Task to carry out → All of the data should be reproduced word for word, though its pictures must be omitted.

● ● ● ● ● ● ●

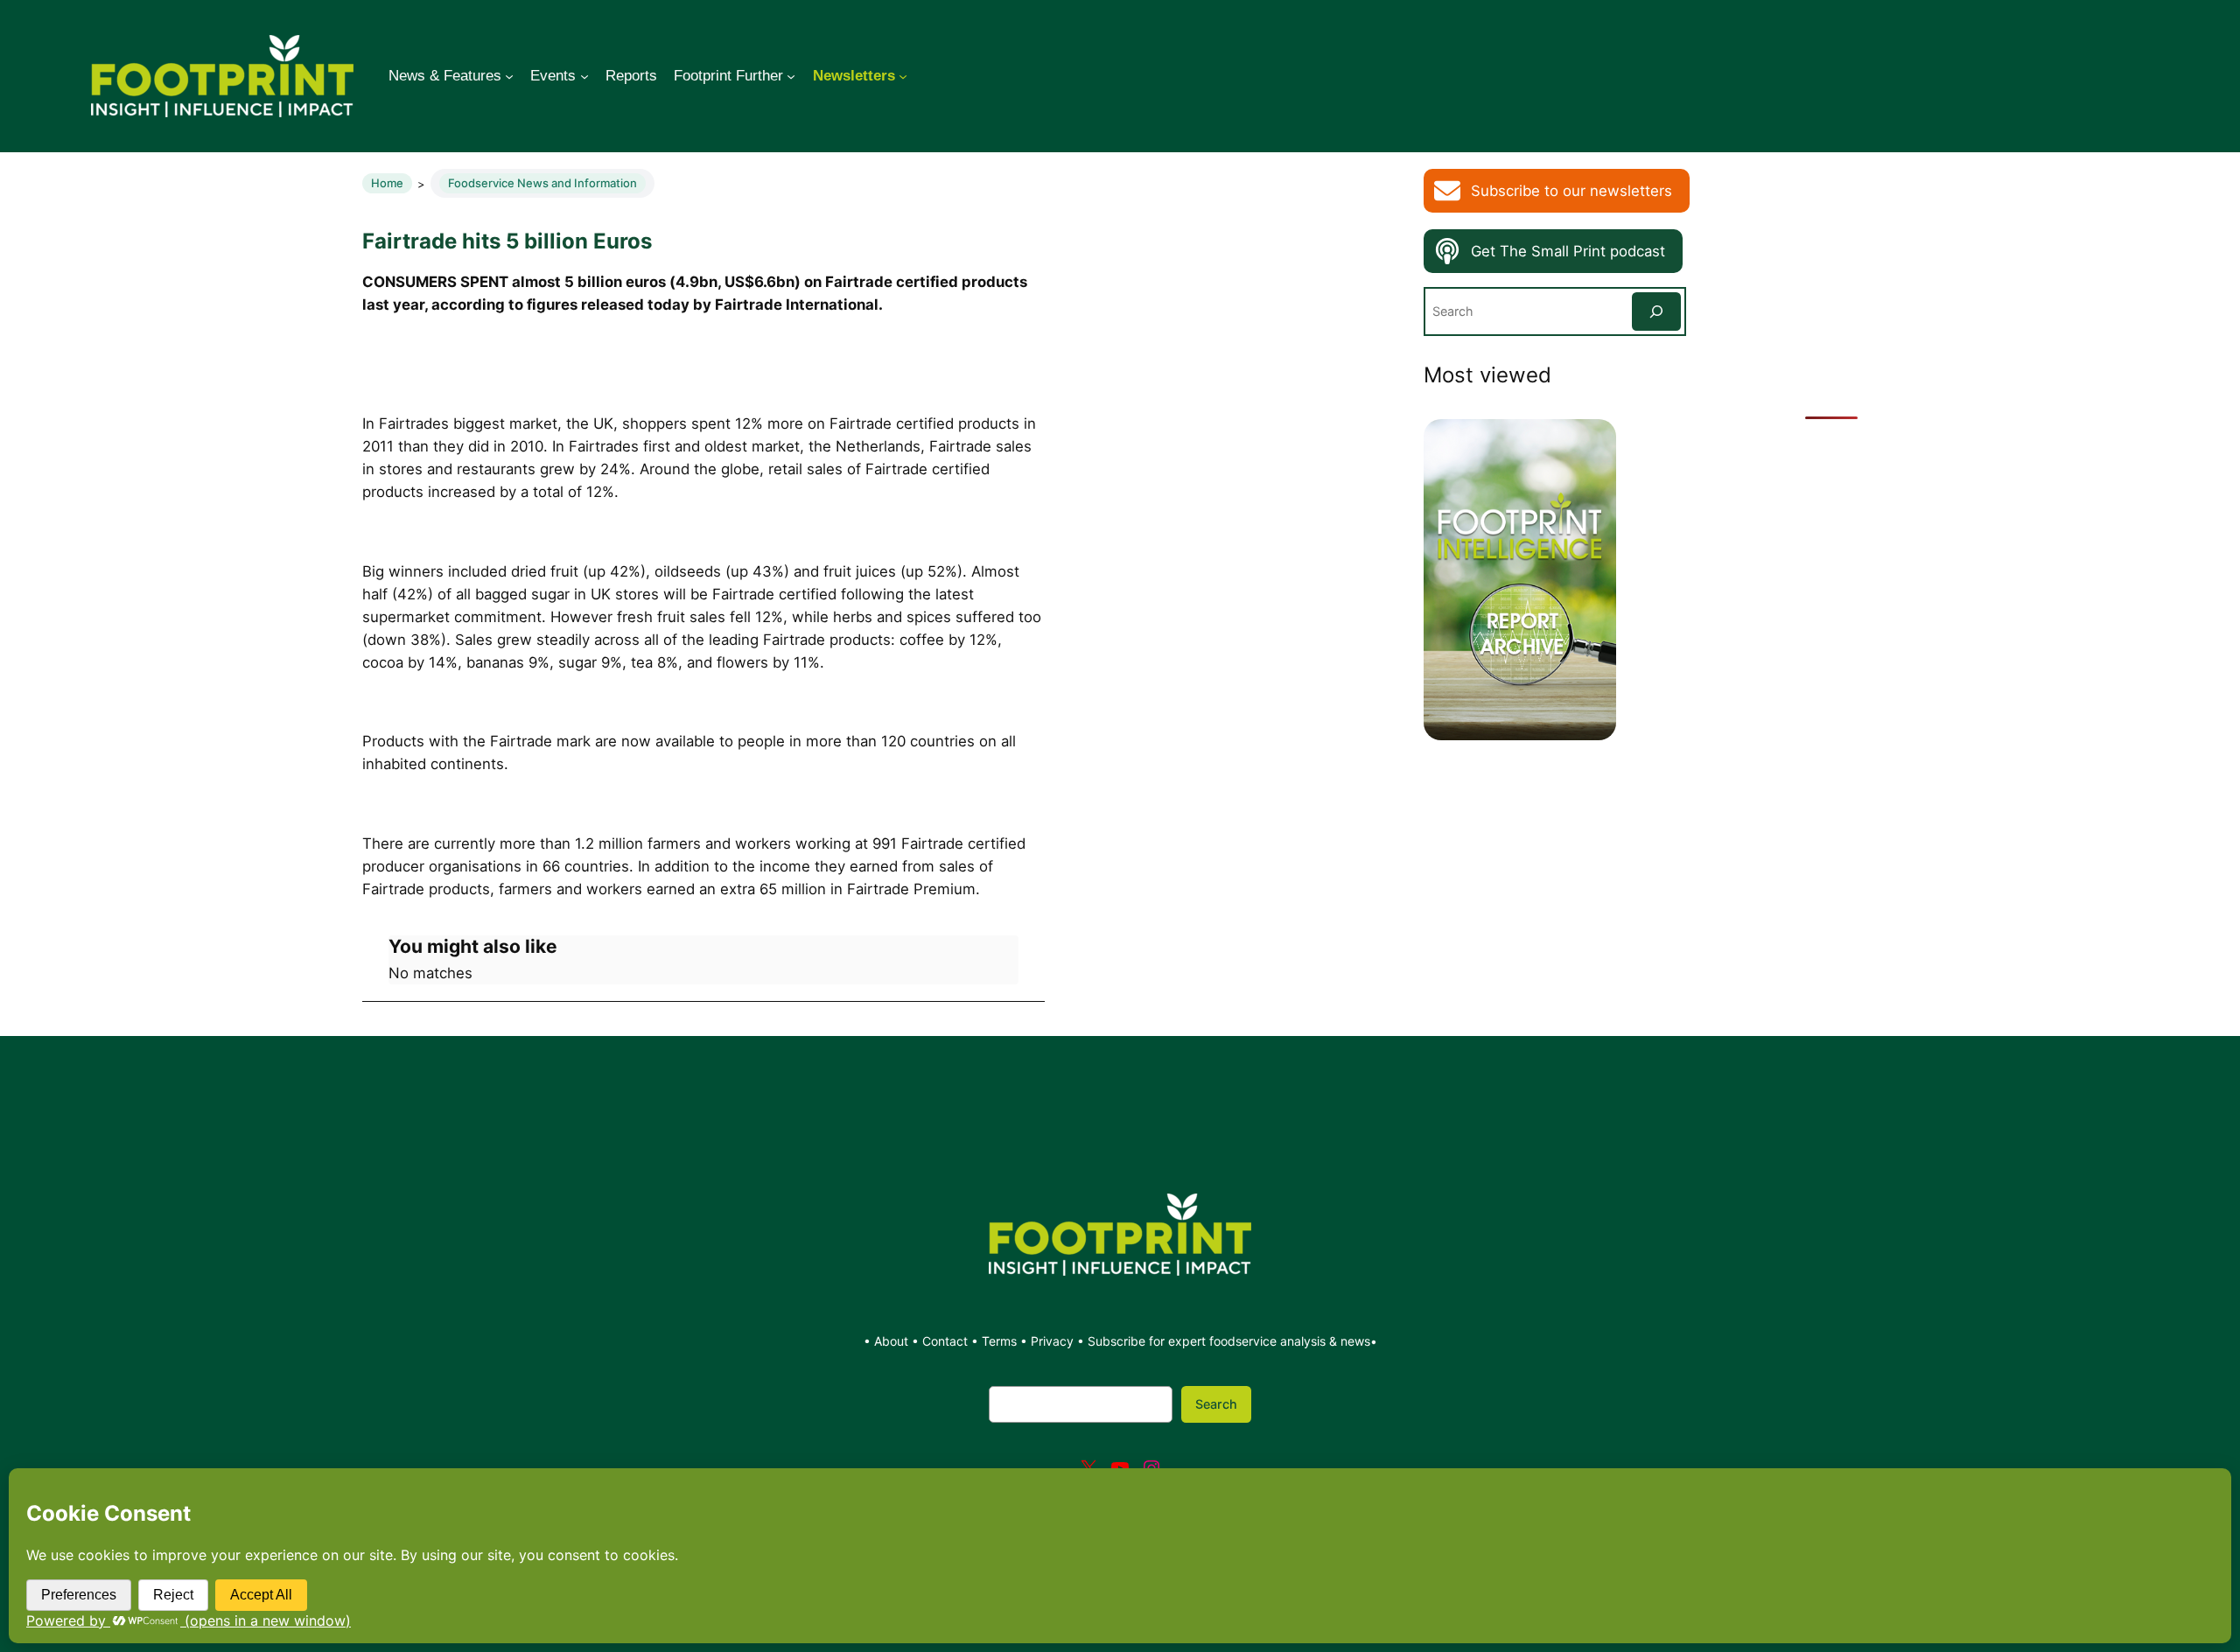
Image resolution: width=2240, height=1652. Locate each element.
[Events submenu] (584, 76)
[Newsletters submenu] (903, 76)
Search (1216, 1403)
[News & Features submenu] (509, 76)
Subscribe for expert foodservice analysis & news (1229, 1341)
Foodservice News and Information (542, 183)
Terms (999, 1341)
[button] (1557, 191)
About (893, 1341)
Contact (946, 1341)
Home (387, 183)
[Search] (1656, 311)
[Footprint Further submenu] (791, 76)
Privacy (1052, 1341)
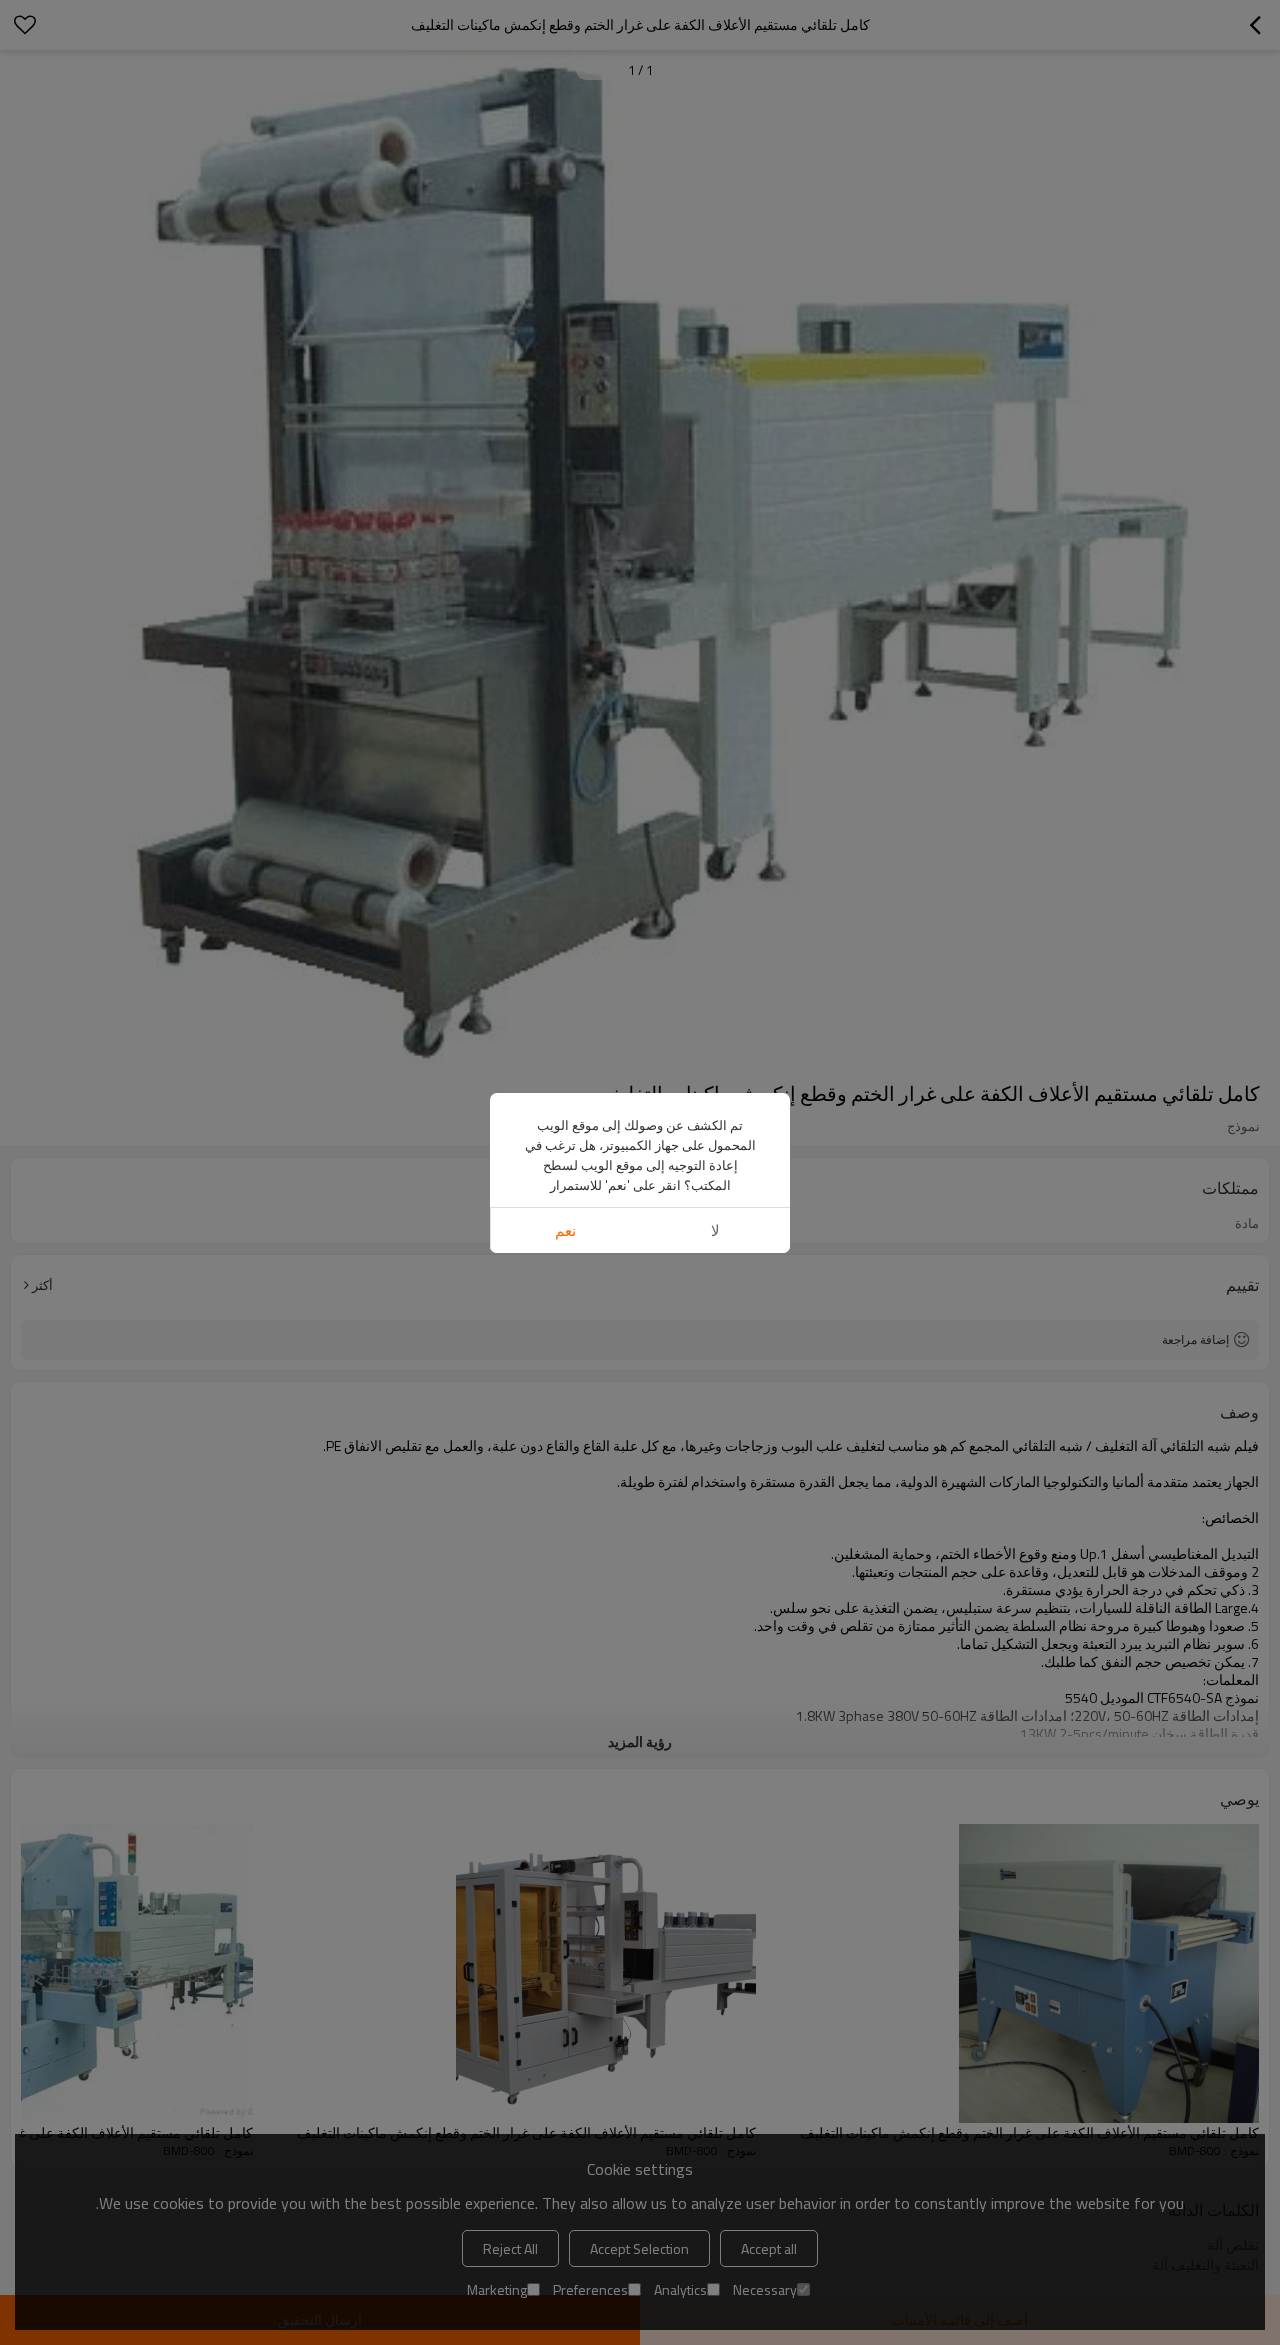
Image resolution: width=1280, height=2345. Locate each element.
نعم (565, 1230)
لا (715, 1230)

● ● ● ● ● ● ●

Result of this exercise →
Image resolution: width=2240, height=1652. Locate each element.
[Events submenu] (584, 76)
[Newsletters submenu] (903, 76)
Search (1216, 1403)
[News & Features submenu] (509, 76)
Subscribe for expert foodservice analysis & news (1229, 1341)
Foodservice News and Information (542, 183)
Terms (999, 1341)
[button] (1557, 191)
About (893, 1341)
Contact (946, 1341)
Home (387, 183)
[Search] (1656, 311)
[Footprint Further submenu] (791, 76)
Privacy (1052, 1341)
Image resolution: width=1280, height=2345. Locate each element.
نعم (565, 1230)
لا (715, 1230)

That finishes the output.